Sanum Investments Limited v ST Group Co, Ltd and others

JurisdictionSingapore
JudgeBelinda Ang Saw Ean J
Judgment Date18 June 2018
Neutral Citation[2018] SGHC 141
Plaintiff CounselAlvin Yeo SC, Wendy Lin, Monica Chong & Sean Poh (Wong Partnership LLP)
Date18 June 2018
Docket NumberOriginating Summons No 890 of 2016 (Summons No 4933 of 2017)
Hearing Date12 January 2018,11 January 2018,15 January 2018
Subject MatterArbitration,Refusal of enforcement,Jurisdiction of tribunal,Award
Year2018
Citation[2018] SGHC 141
Defendant CounselFrancis Xavier SC, Alina Chia, Tee Su Mien & Edwin Tan (Rajah & Tann Singapore LLP) (instructed),Thomas Tan & Benjamin Tan (Haridass Ho & Partners)
CourtHigh Court (Singapore)
Published date12 December 2019
Belinda Ang Saw Ean J: Introduction

Sanum Investments Limited (“Sanum”) previously obtained leave of court to enforce an arbitral award, dated 22 August 2016 (“the Award”), pursuant to s 19 of the International Arbitration Act (Cap 143A, 2002 Rev Ed) (“IAA”) and O 69A r 6 of the Rules of Court (Cap 322, R 5, 2014 Rev Ed). On 23 November 2016, judgment was entered in terms of the Award.

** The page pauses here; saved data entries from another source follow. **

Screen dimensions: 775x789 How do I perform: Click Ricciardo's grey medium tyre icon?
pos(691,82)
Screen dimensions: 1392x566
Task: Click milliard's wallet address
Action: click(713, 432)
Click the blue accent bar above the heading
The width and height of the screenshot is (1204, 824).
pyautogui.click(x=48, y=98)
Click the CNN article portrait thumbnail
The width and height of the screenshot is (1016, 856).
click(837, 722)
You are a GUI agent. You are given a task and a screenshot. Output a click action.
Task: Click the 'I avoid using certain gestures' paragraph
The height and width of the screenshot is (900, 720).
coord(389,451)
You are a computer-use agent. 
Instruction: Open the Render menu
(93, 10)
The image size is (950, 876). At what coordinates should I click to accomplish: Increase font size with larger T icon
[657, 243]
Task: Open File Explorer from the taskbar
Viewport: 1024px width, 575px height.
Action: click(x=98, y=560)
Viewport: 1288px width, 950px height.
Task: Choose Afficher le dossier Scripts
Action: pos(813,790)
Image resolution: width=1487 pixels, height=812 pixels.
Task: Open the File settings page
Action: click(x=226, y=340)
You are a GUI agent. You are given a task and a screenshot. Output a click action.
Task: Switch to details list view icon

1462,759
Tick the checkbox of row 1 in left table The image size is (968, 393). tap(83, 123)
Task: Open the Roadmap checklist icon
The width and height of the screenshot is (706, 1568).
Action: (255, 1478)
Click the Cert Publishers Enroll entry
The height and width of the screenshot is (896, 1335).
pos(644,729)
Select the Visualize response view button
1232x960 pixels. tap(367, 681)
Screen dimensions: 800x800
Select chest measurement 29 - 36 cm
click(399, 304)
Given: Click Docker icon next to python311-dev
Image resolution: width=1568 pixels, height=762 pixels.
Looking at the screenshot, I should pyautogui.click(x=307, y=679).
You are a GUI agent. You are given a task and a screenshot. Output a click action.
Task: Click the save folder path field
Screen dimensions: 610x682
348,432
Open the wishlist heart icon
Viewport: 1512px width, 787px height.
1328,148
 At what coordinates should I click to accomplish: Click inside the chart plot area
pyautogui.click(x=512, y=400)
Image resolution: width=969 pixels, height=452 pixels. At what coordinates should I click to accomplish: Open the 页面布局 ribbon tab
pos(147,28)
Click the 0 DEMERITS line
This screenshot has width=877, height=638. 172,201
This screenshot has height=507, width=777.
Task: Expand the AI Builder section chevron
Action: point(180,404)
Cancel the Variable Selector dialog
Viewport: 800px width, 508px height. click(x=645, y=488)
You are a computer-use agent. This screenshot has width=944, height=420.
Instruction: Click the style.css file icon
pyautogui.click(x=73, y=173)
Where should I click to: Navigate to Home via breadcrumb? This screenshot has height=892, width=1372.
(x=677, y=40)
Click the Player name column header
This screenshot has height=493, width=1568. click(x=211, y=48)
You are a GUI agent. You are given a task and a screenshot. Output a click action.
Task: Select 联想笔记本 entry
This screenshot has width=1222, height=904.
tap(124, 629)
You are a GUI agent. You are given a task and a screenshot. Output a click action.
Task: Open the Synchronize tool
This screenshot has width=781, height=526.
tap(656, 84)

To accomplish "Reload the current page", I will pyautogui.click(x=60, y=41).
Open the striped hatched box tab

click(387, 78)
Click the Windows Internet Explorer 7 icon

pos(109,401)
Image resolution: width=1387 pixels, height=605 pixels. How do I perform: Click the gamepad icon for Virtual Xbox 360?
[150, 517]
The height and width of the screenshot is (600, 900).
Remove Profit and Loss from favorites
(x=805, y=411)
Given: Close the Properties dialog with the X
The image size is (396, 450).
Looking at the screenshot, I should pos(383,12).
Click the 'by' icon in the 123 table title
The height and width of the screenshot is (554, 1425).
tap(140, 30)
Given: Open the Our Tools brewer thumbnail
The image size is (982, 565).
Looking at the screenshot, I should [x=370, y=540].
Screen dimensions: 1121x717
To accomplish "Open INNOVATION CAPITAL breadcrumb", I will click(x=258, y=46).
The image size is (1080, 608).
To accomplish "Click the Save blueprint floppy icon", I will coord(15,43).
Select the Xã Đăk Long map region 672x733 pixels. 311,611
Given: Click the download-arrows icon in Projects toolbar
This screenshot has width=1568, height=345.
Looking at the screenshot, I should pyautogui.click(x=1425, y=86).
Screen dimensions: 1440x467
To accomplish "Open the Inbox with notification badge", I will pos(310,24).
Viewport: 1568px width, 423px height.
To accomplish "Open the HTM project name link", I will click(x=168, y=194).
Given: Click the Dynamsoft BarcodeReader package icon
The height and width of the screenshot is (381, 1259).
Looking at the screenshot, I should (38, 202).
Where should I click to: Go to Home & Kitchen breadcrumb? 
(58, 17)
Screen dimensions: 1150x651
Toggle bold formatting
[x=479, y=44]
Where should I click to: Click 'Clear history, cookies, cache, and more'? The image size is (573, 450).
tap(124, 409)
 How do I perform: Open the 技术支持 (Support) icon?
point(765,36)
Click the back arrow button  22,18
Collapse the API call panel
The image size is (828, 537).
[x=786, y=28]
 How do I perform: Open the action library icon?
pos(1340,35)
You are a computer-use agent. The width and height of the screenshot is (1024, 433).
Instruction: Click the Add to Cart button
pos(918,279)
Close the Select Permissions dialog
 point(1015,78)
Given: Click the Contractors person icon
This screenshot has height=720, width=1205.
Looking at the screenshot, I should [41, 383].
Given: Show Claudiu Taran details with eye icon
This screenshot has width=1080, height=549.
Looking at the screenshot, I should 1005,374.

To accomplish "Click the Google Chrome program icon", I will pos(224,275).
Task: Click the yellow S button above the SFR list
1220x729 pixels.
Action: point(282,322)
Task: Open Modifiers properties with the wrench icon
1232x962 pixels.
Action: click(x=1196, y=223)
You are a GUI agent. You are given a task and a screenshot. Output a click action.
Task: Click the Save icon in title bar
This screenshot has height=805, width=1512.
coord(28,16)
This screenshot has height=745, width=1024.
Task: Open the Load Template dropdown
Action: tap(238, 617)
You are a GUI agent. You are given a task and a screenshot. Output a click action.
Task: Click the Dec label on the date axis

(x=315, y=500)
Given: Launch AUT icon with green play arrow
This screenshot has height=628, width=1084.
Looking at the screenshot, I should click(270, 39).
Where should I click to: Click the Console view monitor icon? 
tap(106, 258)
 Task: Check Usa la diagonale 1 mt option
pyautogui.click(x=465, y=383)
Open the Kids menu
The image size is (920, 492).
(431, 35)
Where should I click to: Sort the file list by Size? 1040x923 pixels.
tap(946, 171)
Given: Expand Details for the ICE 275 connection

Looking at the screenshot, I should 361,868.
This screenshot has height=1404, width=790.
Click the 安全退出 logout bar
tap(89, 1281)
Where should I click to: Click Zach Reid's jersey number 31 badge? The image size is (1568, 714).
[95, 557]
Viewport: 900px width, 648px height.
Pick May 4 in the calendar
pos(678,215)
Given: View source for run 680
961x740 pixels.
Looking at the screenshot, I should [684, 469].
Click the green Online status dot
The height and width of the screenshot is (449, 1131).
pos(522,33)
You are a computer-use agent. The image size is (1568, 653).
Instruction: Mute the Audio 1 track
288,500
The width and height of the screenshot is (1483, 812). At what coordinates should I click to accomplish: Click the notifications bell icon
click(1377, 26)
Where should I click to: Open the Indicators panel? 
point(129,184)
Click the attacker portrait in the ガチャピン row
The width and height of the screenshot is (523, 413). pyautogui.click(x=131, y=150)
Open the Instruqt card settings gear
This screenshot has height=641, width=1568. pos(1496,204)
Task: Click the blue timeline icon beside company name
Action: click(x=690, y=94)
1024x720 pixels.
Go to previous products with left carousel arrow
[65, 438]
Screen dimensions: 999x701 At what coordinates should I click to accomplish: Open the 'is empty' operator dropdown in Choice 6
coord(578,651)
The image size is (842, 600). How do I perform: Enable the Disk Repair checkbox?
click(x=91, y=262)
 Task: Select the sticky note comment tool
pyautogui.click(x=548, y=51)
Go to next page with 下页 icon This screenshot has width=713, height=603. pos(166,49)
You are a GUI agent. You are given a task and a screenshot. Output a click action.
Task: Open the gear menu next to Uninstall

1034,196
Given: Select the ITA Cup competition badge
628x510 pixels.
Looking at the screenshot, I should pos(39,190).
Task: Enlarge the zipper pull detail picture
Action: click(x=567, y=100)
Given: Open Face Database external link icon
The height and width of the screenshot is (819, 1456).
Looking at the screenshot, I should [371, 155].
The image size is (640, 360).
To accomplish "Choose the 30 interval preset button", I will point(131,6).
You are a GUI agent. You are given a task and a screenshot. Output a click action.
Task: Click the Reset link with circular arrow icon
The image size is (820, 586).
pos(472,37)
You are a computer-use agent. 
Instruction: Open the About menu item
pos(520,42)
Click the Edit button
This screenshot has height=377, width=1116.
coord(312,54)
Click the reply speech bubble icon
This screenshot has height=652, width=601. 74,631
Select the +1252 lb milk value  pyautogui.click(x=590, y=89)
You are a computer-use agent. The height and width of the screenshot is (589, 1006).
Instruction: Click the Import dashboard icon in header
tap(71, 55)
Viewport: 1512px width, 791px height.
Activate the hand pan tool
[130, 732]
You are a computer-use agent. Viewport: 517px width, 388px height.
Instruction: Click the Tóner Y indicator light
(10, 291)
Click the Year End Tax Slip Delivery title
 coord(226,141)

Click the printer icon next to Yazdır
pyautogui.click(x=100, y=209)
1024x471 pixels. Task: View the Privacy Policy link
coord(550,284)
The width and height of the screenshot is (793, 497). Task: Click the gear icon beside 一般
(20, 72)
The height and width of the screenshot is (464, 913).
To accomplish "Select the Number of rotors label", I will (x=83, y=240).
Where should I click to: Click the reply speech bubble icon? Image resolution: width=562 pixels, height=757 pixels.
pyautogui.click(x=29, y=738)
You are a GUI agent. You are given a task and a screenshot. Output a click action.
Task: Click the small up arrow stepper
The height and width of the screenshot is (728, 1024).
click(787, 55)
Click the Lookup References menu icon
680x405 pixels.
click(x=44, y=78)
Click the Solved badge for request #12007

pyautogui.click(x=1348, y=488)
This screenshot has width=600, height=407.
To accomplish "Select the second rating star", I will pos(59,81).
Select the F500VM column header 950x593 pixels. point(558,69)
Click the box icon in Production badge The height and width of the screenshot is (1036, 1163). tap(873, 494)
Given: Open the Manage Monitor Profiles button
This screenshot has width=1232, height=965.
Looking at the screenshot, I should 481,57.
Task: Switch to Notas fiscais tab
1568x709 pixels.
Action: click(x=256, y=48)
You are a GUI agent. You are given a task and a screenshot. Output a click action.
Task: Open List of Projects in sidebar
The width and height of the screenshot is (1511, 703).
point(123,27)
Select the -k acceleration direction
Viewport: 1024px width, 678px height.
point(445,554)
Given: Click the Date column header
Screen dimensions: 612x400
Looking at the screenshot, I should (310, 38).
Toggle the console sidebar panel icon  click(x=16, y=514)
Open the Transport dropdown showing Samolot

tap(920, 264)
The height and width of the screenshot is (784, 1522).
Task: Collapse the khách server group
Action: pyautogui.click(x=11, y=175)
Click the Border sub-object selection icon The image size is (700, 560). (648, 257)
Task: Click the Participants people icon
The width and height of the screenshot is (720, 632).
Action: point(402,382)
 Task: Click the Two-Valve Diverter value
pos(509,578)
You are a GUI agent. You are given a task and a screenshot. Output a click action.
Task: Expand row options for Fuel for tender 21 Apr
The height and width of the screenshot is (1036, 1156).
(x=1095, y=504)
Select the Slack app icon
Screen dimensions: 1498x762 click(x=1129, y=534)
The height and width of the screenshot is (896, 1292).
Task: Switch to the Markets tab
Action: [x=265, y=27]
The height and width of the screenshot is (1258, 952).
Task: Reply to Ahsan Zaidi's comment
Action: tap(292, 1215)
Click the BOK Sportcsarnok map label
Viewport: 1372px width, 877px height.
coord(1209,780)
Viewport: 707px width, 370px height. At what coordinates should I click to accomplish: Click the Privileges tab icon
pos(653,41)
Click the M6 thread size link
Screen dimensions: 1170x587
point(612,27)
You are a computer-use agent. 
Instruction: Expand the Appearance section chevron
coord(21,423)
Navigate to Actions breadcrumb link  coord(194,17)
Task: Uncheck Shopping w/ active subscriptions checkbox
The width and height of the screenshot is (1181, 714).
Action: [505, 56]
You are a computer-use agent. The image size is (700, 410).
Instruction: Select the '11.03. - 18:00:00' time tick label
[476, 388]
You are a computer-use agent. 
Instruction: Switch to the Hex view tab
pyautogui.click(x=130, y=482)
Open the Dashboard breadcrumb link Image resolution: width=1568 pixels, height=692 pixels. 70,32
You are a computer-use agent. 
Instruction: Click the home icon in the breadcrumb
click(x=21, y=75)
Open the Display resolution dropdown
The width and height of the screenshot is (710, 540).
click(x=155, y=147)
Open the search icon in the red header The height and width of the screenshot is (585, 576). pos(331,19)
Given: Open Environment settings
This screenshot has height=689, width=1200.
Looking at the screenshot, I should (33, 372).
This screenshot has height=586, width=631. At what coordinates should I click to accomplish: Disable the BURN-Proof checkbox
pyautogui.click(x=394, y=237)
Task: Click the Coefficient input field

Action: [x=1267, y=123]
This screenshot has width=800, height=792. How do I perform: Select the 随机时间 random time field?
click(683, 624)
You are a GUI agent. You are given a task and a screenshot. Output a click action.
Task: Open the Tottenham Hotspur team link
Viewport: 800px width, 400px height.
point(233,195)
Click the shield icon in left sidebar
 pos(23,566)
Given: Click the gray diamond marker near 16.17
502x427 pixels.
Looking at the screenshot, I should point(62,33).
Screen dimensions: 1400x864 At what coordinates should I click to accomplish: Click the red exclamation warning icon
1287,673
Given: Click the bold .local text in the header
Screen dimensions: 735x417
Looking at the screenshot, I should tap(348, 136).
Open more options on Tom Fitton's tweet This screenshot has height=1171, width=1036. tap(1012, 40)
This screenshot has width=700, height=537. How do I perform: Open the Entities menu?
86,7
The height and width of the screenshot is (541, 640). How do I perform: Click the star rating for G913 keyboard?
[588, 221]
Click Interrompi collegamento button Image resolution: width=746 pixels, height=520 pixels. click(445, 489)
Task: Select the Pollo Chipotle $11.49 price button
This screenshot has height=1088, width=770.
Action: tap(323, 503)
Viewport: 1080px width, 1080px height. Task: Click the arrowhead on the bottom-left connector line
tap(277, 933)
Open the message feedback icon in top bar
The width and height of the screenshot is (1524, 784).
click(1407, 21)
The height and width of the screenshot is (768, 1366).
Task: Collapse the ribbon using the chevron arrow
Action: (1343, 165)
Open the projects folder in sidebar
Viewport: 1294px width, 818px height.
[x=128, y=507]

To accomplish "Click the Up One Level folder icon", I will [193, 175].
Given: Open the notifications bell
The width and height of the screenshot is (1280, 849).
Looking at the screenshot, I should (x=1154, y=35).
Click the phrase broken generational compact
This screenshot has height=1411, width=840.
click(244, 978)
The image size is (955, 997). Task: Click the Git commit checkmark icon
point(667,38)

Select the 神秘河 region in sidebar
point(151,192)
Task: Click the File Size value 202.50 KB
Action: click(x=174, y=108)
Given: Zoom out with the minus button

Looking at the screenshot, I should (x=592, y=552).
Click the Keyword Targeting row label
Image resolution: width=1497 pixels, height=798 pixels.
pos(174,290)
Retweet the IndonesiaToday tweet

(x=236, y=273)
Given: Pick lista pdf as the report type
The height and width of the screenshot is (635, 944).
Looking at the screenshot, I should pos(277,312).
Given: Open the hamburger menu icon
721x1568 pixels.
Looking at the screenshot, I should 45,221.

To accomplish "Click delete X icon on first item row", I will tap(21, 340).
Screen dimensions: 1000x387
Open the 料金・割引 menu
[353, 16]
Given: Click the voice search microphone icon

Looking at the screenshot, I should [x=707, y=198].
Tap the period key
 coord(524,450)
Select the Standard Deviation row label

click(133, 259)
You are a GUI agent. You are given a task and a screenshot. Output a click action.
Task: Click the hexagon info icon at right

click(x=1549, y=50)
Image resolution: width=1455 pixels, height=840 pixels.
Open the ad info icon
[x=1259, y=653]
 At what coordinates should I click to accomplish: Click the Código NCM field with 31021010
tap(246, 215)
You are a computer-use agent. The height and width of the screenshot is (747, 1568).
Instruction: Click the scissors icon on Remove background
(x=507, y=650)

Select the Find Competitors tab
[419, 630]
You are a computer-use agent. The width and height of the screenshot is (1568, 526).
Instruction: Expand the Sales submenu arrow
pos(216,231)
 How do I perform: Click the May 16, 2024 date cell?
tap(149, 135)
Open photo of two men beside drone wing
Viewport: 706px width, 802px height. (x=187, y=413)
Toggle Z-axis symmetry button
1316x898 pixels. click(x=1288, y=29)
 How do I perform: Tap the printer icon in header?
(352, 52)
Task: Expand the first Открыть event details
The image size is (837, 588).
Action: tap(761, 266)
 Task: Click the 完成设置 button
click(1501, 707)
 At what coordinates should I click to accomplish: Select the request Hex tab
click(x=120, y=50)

The arbitration in Singapore was administered under the auspices of the Singapore International Arbitration Centre (“SIAC”) and the eventual Award was rendered by a three-member tribunal that found in favour of Sanum. The sum is not insignificant; Sanum was entitled to US$200 million in damages alone.

Although ST Group Co., Ltd. (“ST Group”), Mr Sithat Xaysoulivong (“Mr Sithat”), ST Vegas Co., Ltd. (“ST Vegas Co”), and S.T. Vegas Enterprise Ltd. (“ST Vegas Enterprise”) (collectively, “the Lao disputants”) have commenced four applications concerning various matters relating to the enforcement of the Award, the parties have agreed that this court need only deal with Summons No 4933 of 2017 (“SUM 4933”), filed on 16 June 2017, presently. Consequently, Summons Nos 202, 1331 and 2274, all of 2017, were adjourned pending the determination of SUM 4933.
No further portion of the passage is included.